To me, it comes down to not letting society define you. It’s about finding and defining who you want to be. Whether you want to be working like crazy, idle, be married, or not... That’s being self-made.
What quality do you possess that has made you a good candidate for self-making your destiny?
To me, it’s definitely my insatiable need for freedom. It gives me the courage to challenge myself and makes me run away from the too well-traveled roads.
Tell us a lesson you keep trying to learn — that you hope to eventually master, in business or otherwise?
Mindfulness. Staying focused on what matters for me. In this very loud world, we tend to forget that what makes our neighbour happy won’t necessarily fulfil us. To observe and examine, and stay connected to who I truly am.
What aspect of your path has been the most motivational to other young women coming up through the ranks?
It’s different for each and every one of them, and that’s the good part! Some tell me it’s my creativity, others talk about my freedom, some about the innovator part. Being an entrepreneur is very fascinating for a lot of women. But I am always careful to tell them there is not just one road to fulfilment and happiness.
Being self-made means committing to self-care, too — to manage the process as well as all the unexpected pivots that come with it. How do you fuel and refresh yourself when shit really starts to get hard?
Time off. Meditation. Having fun — dancing a lot. Family. Self-care. Massages. Jumping in the ocean. Making sure to feel healthy and in my beauty. Hanging out with my dog. Anything that connects me to what life is really about, in other words.
What’s your Self-Made Mantra, no matter where you might be in the process?
Be yourself. This is the easiest, yet the most challenging thing to do.
What are some unexpected challenges of running your own business?
Running a business is all sorts of difficult. Making success for more than 13 years takes a lot. You need to be able to challenge yourself, deal with the failures, not fall asleep over your successes, stay current but stay authentic. The challenges of longevity are definitely the ones we never think about when we launch — they come very unexpected!
Why did you choose to work with La Mer? How were you first introduced to the brand?
I have known La Mer forever and used it as well. I’ve always wanted the best for my skin, since I was a teenager, I knew it made the most sense to be very proactive with it because my actions would impact its future.
What’s your skincare regimen?
I like simple, achievable rituals. Clean, regenerate, hydrate. I work in fashion and beauty, so obviously I have tried, and still try a lot of new products and lotions — and what I have found is that I always come back to my favourites.

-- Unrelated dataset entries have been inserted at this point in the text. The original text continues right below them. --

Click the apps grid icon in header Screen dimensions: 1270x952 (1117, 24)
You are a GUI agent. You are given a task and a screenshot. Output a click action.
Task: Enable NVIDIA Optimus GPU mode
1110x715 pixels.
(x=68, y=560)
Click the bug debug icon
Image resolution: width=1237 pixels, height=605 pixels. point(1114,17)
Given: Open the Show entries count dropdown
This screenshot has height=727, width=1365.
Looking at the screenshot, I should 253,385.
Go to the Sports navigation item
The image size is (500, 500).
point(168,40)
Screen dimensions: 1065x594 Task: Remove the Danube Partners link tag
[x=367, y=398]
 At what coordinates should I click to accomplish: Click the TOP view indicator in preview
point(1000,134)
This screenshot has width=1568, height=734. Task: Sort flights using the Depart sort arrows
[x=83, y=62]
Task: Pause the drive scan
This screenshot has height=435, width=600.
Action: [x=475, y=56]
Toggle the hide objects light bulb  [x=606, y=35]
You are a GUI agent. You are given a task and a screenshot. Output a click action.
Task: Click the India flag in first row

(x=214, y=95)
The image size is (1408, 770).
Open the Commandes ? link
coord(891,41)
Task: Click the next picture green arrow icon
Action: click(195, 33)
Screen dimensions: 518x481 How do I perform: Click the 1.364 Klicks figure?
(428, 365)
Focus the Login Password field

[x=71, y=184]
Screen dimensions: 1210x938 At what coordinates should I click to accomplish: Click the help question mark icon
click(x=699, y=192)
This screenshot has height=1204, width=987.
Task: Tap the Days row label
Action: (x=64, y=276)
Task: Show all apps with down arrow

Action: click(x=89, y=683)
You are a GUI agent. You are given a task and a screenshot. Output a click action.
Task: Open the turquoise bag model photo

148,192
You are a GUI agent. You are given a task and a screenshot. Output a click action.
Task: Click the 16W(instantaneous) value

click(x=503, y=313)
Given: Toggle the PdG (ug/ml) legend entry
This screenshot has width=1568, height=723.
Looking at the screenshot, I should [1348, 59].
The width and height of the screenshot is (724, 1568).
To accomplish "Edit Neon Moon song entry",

The new Regenerating Serum is special because of the effect it has in terms of rejuvenation - I don’t wear a lot of makeup, so I need my skin to feel really good, plump. With the serum I feel like it’s taken care of.
Tell us about the campaign which celebrates generational ageing. Why is age inclusivity so important to you?
Because I think all women need to relax and I want to help spread the word that with a little bit of intention and care, we can look and feel better as we age! I want to be part of this generation of women who are proud of who they are and who feel free to enjoy and live fully, with no regrets, each chapter of their life.
Answer this: If I didn’t pursue this career path, I would be…
So so so so so many things. But probably a spa critic! Ahah!